On comprend d’autant mieux ce qu’était la crise de l’ordre mondial des années 1960s dans les « trois blocs », qu’on évalue ce que fut la contre-offensive impérialiste et ses phases, spécifiques à chacun de ces blocs : dans les Suds, au cours des années 1960, ce fut la montée des guerres coloniales, des luttes armées évoquées par Carmen Castillo, et des assassinats de dirigeants de la Tricontinentale, évoqués par Bachir Ben Barka lors du premier forum (y inclus les dirigeants des Noirs étasuniens), prolongés par le coup d’État au Chili en 1973. Dans les pays du Centre, ce fut le tournant dit « néo-libéral » face à la crise de profit et de société des années 1970 – dont on ne parle pas ici, mais bien présent. Ce tournant historique impulsé dans les pays impérialistes dominants appuyés sur les grandes institutions financières et militaires dont ils disposaient, a pu se radicaliser en guerre sociale mondiale après 1989/1991 – c’est-à-dire la désintégration du « bloc communiste » dans toute son opacité interne/externe. Le basculement d’une part substantielle de sa nomenklatura « communiste » vers l’insertion dans l’ordre mondial s’est fait de façon différenciée que je ne peux traiter ici [11], tant étaient différents aussi les pays de ce bloc. Mais on est encore loin de se remettre du terrible brouillage des étiquettes, des rapports de force et des projets socialistes que produisit le coup d’Etat de Jaruzelski en Pologne, la répression de tout mouvement autonome en Yougoslavie ou l’intervention soviétique en Tchécoslovaquie « contre la restauration capitaliste » – parachevée par le basculement capitaliste de la Chine « communiste ».

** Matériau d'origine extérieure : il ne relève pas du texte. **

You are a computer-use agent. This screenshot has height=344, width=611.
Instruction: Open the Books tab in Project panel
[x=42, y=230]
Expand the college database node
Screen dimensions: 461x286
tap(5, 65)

Je terminerai par une anecdote significative illustrant ce brouillage : lorsque survint le coup d’Etat de Pinochet de 1973, les dirigeants communistes d’une Tchécoslovaquie « normalisée » et purgée de centaines de milliers de membres du PCT, condamnèrent ce coup d’Etat en vantant la dynamique socialiste du Chili d’Allende. Notre camarade Petr Uhl [12] qui sortait de prison pour avoir tenté d’impulser un Mouvement de la Jeunesse Socialiste en 1968 s’adressa alors à ses compatriotes. Il leur dit qu’en général, pour savoir quelle était « la vérité » des grands évènements mondiaux, il suffisait d’inverser les termes de la propagande officielle mensongère. Mais cette fois-ci, disait-il, il fallait croire ce que disait les journaux du régime : il fallait dénoncer le coup d’Etat de Pinochet contre le Chili d’Allende, même si le PCT le faisait ! Petr Uhl et Anna Šabatova [13] avec qui j’évoquais ce souvenir ces jours-ci, m’ont dit qu’ils ont fait à l’époque une pétition exprimant cette solidarité.
Je regrette que l’état de santé de Petr Uhl ne lui permette pas d’être parmi nous et d’exprimer directement son fraternel salut. Mais je suis heureuse de le faire pour lui.